Problem description – The response should consist of the data reproduced word for word.

The data –

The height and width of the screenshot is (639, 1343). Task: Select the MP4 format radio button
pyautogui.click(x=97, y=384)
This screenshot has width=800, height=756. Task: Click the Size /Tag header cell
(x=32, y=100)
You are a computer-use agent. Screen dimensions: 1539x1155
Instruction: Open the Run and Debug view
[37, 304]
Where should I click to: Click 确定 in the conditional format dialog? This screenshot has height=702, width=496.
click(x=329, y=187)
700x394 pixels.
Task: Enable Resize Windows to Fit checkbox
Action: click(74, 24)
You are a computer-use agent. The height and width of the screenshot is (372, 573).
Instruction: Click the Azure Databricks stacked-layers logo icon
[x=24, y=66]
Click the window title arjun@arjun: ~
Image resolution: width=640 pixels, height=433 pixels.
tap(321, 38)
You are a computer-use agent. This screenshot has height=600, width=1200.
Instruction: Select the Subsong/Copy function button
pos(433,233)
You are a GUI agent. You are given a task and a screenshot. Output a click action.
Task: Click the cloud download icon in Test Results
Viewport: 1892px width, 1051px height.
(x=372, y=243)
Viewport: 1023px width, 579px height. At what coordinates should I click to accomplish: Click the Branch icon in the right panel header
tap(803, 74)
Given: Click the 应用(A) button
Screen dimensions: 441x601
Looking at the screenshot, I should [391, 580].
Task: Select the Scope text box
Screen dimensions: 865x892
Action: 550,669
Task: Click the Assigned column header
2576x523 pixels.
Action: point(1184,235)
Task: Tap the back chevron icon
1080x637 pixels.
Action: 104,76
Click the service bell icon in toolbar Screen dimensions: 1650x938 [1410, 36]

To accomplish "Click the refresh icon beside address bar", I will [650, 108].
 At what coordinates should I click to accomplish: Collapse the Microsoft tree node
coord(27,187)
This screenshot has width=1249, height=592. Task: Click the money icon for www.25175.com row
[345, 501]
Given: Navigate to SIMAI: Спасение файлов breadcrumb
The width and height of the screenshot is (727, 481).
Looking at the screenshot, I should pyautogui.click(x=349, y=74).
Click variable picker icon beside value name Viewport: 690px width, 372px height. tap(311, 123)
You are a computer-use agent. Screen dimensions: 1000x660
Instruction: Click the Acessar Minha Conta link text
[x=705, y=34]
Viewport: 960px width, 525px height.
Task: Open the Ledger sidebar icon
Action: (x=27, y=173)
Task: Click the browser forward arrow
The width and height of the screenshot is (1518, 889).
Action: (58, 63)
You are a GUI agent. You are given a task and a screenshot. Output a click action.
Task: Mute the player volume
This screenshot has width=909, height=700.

Exercise result –
The height and width of the screenshot is (639, 1343). Task: Select the MP4 format radio button
pyautogui.click(x=97, y=384)
This screenshot has width=800, height=756. Task: Click the Size /Tag header cell
(x=32, y=100)
You are a computer-use agent. Screen dimensions: 1539x1155
Instruction: Open the Run and Debug view
[37, 304]
Where should I click to: Click 确定 in the conditional format dialog? This screenshot has height=702, width=496.
click(x=329, y=187)
700x394 pixels.
Task: Enable Resize Windows to Fit checkbox
Action: click(74, 24)
You are a computer-use agent. The height and width of the screenshot is (372, 573).
Instruction: Click the Azure Databricks stacked-layers logo icon
[x=24, y=66]
Click the window title arjun@arjun: ~
Image resolution: width=640 pixels, height=433 pixels.
tap(321, 38)
You are a computer-use agent. This screenshot has height=600, width=1200.
Instruction: Select the Subsong/Copy function button
pos(433,233)
You are a GUI agent. You are given a task and a screenshot. Output a click action.
Task: Click the cloud download icon in Test Results
Viewport: 1892px width, 1051px height.
(x=372, y=243)
Viewport: 1023px width, 579px height. At what coordinates should I click to accomplish: Click the Branch icon in the right panel header
tap(803, 74)
Given: Click the 应用(A) button
Screen dimensions: 441x601
Looking at the screenshot, I should [391, 580].
Task: Select the Scope text box
Screen dimensions: 865x892
Action: 550,669
Task: Click the Assigned column header
2576x523 pixels.
Action: point(1184,235)
Task: Tap the back chevron icon
1080x637 pixels.
Action: 104,76
Click the service bell icon in toolbar Screen dimensions: 1650x938 [1410, 36]

To accomplish "Click the refresh icon beside address bar", I will [650, 108].
 At what coordinates should I click to accomplish: Collapse the Microsoft tree node
coord(27,187)
This screenshot has width=1249, height=592. Task: Click the money icon for www.25175.com row
[345, 501]
Given: Navigate to SIMAI: Спасение файлов breadcrumb
The width and height of the screenshot is (727, 481).
Looking at the screenshot, I should pyautogui.click(x=349, y=74).
Click variable picker icon beside value name Viewport: 690px width, 372px height. tap(311, 123)
You are a computer-use agent. Screen dimensions: 1000x660
Instruction: Click the Acessar Minha Conta link text
[x=705, y=34]
Viewport: 960px width, 525px height.
Task: Open the Ledger sidebar icon
Action: (x=27, y=173)
Task: Click the browser forward arrow
The width and height of the screenshot is (1518, 889).
Action: (58, 63)
You are a GUI agent. You are given a task and a screenshot. Output a click action.
Task: Mute the player volume
This screenshot has width=909, height=700.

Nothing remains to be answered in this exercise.